I couldn't help but grin. I knew that this was big, I knew that this was history, a legend at work doing what he does best. All along knowing it was going to happen. It's just that little voice in your gut saying, "they're gonna do this. Peyton will find the only way to win this game." But your brain can't get behind it, it's skeptical. "But that's the only possible way to do it, and the Patriots know that. They're not just gonna let 'em do it." But when you have "the feeling" on your side, you do it. Everything clicks. Every play called is the right one. Every assignment is executed. Every decision made is the right one. Every play that needs to be made is made. And it just happens.
Such an incredible feeling.
Now, to get all analyst-y on you, Belichick is gonna get ripped apart for his decision to go for it on 4th and 2 with the game on the line like that. "He didn't trust his defense," "He's gotta play the percentages," blah blah blah... What's key in my mind was not the decision (I can easily justify either punting or going for it), but the play call. The play call was abhorable. The Patriots, in all their dominance and experience have to have a play or two in their pocket for just this sort of situation. A pass play to a sure-handed guy (in my mind Moss or Welker) that will get you 3-5 yards every single time you run it.

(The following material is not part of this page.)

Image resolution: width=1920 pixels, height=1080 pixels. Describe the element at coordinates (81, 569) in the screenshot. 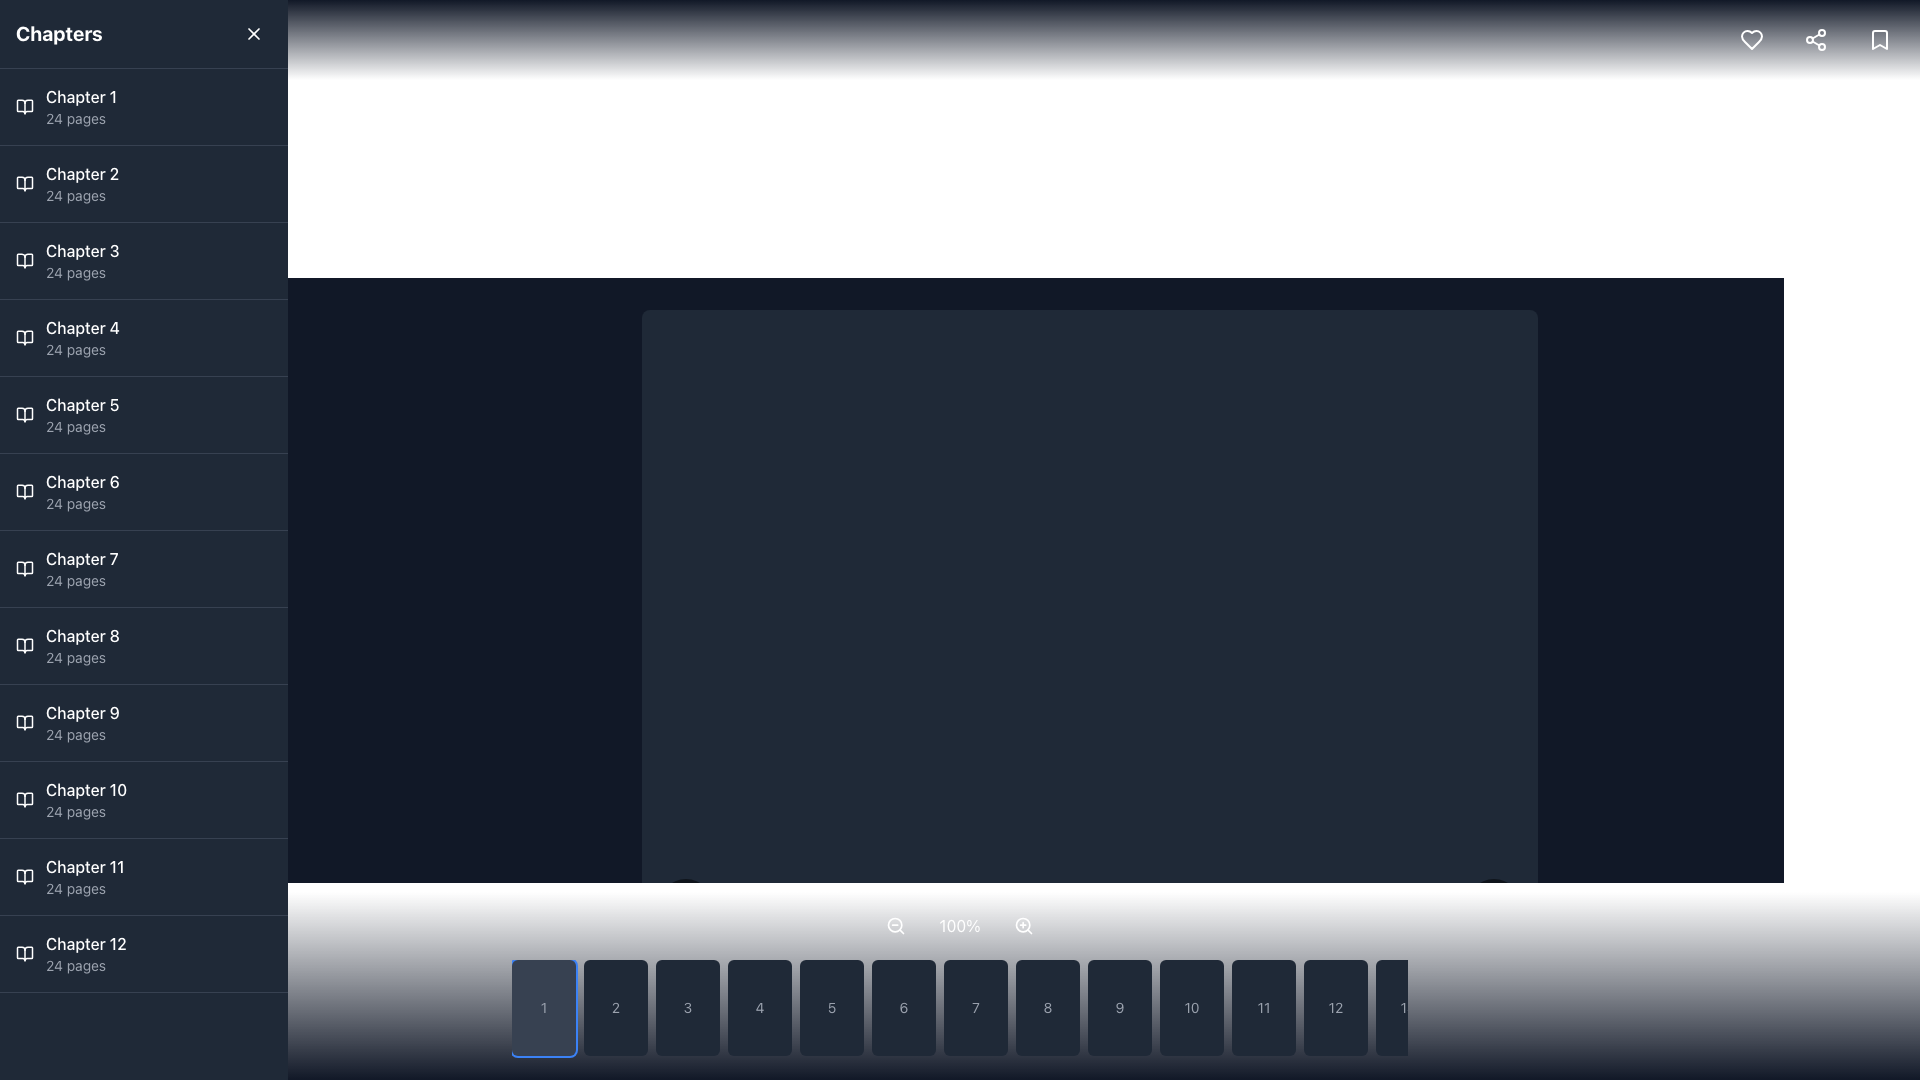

A comeback. An in-and-out. A quick slant. Something for a situation where you need two yards but will surely get 5. Instead Tom throws off balance to Kevin Faulk on a little out and Faulk can't come up with the ball on the good side of the first down marker. Colts ball. Game (essentially) over.
But like I said, the Patriots just had that nervous look to them, like they weren't confident at all that they could hold onto their suddenly evaporating lead. You could tell they they knew that the Colts suddenly had that legendary stuff behind them, y'know, "the feeling." What made it so recognizable to them, was that they'd had "the feeling" before. That team of destiny air, that golden touch at the opportune moment. And when they realized that "the feeling" was suddenly on the other side of the ball, there was nothing they could do to stop it.